To underscore the advantages of hiring a certified designer well-versed in kitchen design, Craig helped develop a design competition based on best-practice guidelines set forth by the National Kitchen and Bath Association. Soon, high-rise and single-family home builders began to see the kitchen as a way to differentiate their product. “At the end of the day, especially talking about a high-rise dwelling, a home is a rectangle with a set number of rooms,” Craig says. “What sets it apart from the other rectangles? People look at the kitchen.”
Other industry players had taken notice.
Automotive, insurance and home and commercial products distribution company Servco Pacific was looking to expand its reach into the kitchen and bath market. It acquired the Kitchen Distribution Center in 1998 and kept Craig on board as vice president. A year and a half later, Craig’s boss retired and Craig assumed responsibility for Servco’s electronics and appliance distribution.
Since then, Craig has led the division to new milestones. To service consumers and industry professionals alike, he updated Servco’s home and appliance showroom to feature 22 kitchen vignettes, complete with cabinetry and counter tops. Three of the vignettes are working kitchens, so consumers can test out various appliances while working with their builders and contractors. Craig also expanded Servco Home & Appliance Distribution to U.S. territories throughout the Pacific and expanded its presence on the neighbor islands to serve builders directly.
Meanwhile he developed the BIA Home Building & Remodeling Show and chaired the event for three years.
Craig found that the BIA, while structured as a nonprofit, employs the same strategies as a business. At a company like Servco, every decision is made in the best interest of the client. At the Building Industry Association, decisions are made in the best interest of its members and the consumers who use their services.
As a non-builder serving on the board, Craig’s agility proved an asset in working with industry professionals and consumers. “If the folks sitting around the table have the ability to run or be part of a successful enterprise, and they have the time to serve on that board, then there’s something to learn from them,” Craig says. “There’s a personal reward in doing good for the community. There can be a business reward as well. When you sit across table and get to know someone over a year or two, you’re going to benefit from those relationships.”

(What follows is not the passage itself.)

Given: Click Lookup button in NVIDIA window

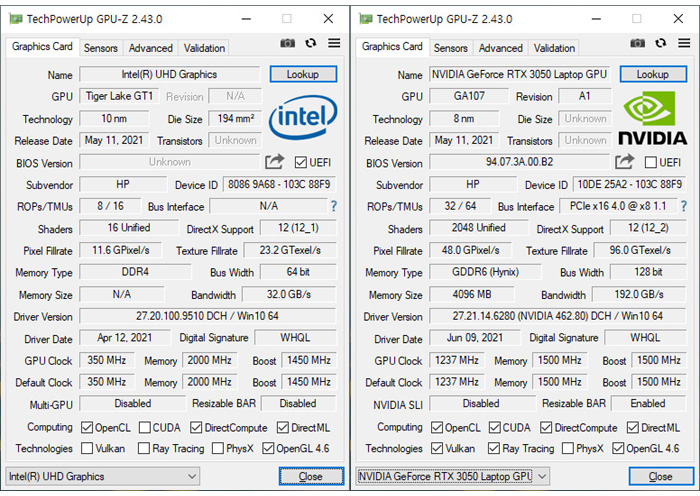Looking at the screenshot, I should pos(652,74).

Last December, Craig was chosen to be the first non-builder president of the BIA of Hawaii.
He hopes that what he has learned over the past two decades at Servco will continue to translate into successful strides with the BIA and is looking forward to tackling some of Hawai‘i’s larger societal issues—such as the housing crisis—in his new capacity as president.

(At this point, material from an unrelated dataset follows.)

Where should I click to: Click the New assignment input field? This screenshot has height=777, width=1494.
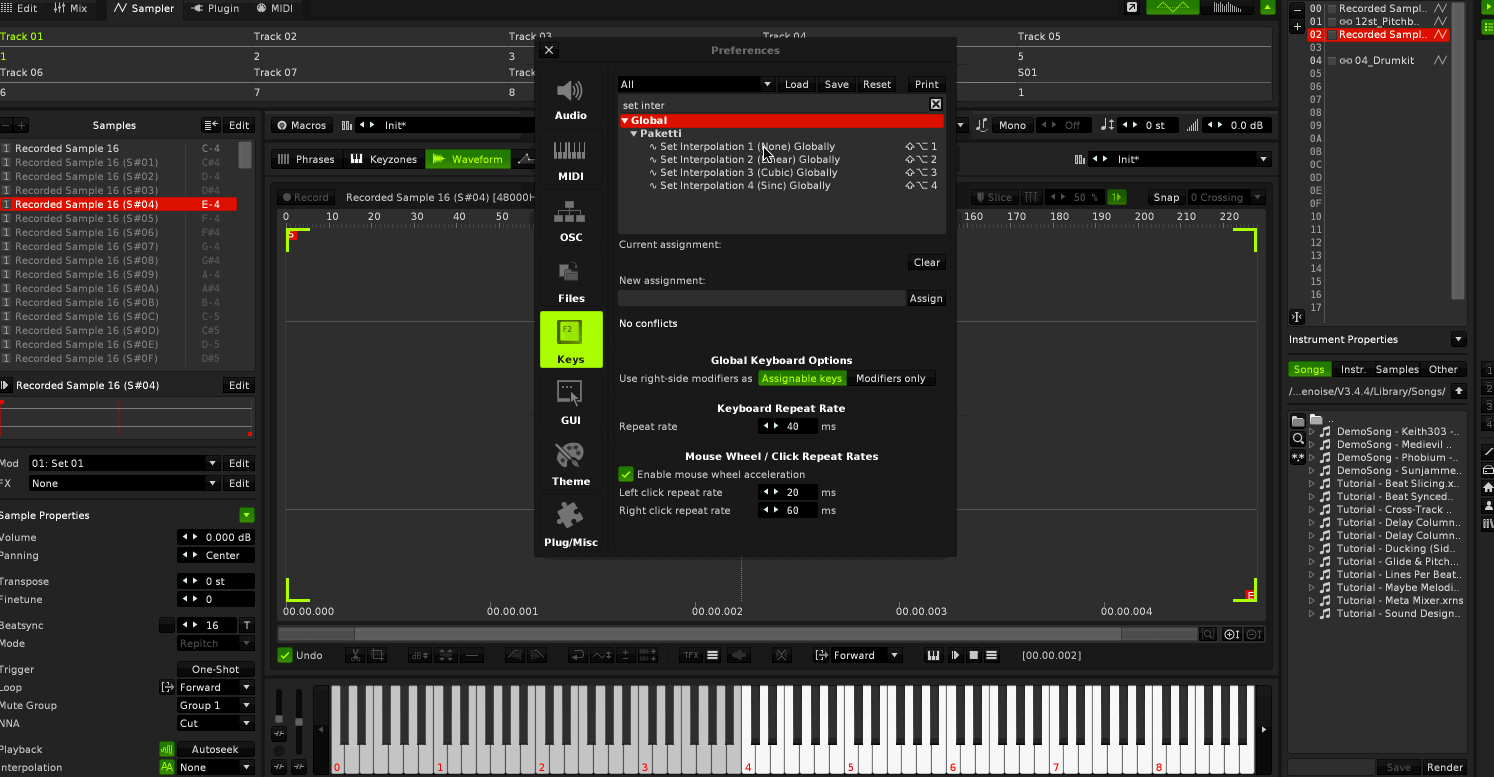pyautogui.click(x=761, y=298)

Craig lifts the lid from his backyard grill and sticks a meat thermometer into the leg of lamb. The scent of coriander and garlic envelops the lanai. After 30 years of working cohesively between the business community and the nonprofit sector, Craig has championed higher industry standards and helped consumers create their dream kitchens. With his state-of-the-art sound system and rock-star kitchen, it would seem that Craig has everything he could want. However, Craig is a problem solver at heart and he’s working from within the industry to find solutions that grow the builder and serve the consumer.